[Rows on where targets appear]
==*==

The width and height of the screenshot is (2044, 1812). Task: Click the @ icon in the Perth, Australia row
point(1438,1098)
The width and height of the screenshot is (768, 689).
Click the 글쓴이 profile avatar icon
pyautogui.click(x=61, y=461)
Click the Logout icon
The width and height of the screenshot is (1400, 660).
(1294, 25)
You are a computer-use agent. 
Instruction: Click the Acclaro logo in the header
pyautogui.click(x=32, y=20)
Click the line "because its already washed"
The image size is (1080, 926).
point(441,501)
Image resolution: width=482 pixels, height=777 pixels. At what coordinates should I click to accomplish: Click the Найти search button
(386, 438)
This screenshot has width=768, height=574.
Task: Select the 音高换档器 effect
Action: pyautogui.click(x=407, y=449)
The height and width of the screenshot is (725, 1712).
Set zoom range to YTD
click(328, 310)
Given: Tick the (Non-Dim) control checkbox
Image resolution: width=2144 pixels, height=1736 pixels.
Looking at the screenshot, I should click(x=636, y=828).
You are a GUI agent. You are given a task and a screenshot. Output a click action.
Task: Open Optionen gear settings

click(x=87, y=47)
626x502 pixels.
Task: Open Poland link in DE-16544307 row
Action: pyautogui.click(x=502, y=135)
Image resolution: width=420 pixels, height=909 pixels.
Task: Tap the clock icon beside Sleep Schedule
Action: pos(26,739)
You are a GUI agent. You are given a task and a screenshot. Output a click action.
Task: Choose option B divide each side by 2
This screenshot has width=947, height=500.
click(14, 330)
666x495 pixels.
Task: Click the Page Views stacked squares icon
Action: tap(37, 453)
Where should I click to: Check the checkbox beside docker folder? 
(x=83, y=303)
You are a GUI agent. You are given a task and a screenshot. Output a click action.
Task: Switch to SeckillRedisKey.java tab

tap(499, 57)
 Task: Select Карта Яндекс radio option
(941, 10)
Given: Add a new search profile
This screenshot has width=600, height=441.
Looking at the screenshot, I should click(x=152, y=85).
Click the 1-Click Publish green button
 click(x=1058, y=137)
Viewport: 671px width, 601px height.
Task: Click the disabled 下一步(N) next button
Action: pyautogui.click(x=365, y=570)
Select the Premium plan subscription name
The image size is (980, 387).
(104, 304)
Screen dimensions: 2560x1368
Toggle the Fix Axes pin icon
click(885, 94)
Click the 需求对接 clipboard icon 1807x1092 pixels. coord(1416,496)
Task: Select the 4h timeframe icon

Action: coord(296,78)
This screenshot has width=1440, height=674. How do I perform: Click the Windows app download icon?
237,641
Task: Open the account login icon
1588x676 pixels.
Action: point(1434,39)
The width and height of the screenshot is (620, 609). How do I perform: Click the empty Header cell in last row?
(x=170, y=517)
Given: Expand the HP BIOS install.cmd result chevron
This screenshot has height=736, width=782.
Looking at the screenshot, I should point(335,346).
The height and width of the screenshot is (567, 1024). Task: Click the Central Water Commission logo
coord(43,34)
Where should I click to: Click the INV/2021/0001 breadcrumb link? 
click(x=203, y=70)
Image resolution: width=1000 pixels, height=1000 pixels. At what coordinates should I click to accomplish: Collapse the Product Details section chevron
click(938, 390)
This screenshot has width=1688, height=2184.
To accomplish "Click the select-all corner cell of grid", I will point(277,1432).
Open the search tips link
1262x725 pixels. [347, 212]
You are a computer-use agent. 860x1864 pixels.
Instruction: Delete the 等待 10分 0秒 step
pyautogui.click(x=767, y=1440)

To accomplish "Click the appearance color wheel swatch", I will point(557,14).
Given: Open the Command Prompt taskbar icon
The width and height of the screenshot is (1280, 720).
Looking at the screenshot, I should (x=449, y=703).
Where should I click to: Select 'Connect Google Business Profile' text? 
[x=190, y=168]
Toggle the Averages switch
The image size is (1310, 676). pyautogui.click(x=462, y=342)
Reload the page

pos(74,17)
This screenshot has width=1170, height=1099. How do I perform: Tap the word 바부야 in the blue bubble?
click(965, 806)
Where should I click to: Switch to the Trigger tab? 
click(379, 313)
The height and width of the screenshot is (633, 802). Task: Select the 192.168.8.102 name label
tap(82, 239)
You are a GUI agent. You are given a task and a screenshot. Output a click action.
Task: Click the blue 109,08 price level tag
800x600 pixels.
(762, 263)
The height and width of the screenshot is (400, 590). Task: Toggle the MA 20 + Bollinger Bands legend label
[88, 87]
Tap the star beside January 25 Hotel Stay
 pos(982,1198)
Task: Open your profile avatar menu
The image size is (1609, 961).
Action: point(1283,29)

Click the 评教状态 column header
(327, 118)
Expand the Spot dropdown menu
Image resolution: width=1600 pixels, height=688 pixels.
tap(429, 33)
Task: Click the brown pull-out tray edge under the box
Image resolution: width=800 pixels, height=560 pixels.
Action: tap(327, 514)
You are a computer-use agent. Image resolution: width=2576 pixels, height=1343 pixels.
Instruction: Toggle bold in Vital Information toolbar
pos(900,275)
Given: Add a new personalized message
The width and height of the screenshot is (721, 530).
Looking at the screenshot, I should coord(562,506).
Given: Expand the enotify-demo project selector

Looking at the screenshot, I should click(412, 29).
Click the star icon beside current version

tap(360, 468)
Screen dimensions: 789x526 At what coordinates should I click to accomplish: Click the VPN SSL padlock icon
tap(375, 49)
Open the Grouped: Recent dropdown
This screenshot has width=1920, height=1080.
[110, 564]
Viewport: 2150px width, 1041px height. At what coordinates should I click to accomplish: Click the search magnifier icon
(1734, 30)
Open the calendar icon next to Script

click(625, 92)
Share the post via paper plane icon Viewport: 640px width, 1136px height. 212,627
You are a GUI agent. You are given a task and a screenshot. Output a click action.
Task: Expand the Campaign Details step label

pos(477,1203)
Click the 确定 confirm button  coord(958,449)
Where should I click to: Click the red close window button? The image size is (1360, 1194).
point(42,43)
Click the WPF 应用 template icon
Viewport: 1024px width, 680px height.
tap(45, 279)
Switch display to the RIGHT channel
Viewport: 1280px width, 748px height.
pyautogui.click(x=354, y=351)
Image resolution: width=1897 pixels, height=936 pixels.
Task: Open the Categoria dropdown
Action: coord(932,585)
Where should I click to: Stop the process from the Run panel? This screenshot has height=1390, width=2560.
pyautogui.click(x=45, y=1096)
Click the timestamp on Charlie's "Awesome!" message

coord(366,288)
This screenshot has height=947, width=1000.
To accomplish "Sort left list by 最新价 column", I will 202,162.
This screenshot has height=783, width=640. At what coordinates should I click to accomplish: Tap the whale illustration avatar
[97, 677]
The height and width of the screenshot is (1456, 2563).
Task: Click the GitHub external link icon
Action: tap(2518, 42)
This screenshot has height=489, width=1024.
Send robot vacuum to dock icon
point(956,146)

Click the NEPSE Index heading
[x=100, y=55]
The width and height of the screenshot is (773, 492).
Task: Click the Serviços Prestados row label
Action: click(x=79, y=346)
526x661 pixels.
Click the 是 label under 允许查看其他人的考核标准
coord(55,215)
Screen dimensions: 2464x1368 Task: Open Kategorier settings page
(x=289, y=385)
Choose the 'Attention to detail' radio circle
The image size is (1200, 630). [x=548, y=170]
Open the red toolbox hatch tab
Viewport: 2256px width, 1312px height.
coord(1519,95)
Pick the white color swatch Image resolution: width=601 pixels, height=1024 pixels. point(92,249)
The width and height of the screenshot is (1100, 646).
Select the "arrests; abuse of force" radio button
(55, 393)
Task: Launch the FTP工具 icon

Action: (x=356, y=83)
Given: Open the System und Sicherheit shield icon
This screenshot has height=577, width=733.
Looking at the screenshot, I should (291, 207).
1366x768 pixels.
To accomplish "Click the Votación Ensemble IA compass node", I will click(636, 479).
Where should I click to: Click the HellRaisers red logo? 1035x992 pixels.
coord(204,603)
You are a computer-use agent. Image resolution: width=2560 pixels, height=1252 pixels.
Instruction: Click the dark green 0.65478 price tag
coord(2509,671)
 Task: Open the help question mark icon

==*==

[Aim of the exercise]
Copy the lines of the data word for word, starting with the line that contains "You are a computer-use agent. Image resolution: width=2576" and ending with the line that contains "tap(375, 49)", including both of those lines.

[Exercise output]
You are a computer-use agent. Image resolution: width=2576 pixels, height=1343 pixels.
Instruction: Toggle bold in Vital Information toolbar
pos(900,275)
Given: Add a new personalized message
The width and height of the screenshot is (721, 530).
Looking at the screenshot, I should coord(562,506).
Given: Expand the enotify-demo project selector

Looking at the screenshot, I should click(412, 29).
Click the star icon beside current version

tap(360, 468)
Screen dimensions: 789x526 At what coordinates should I click to accomplish: Click the VPN SSL padlock icon
tap(375, 49)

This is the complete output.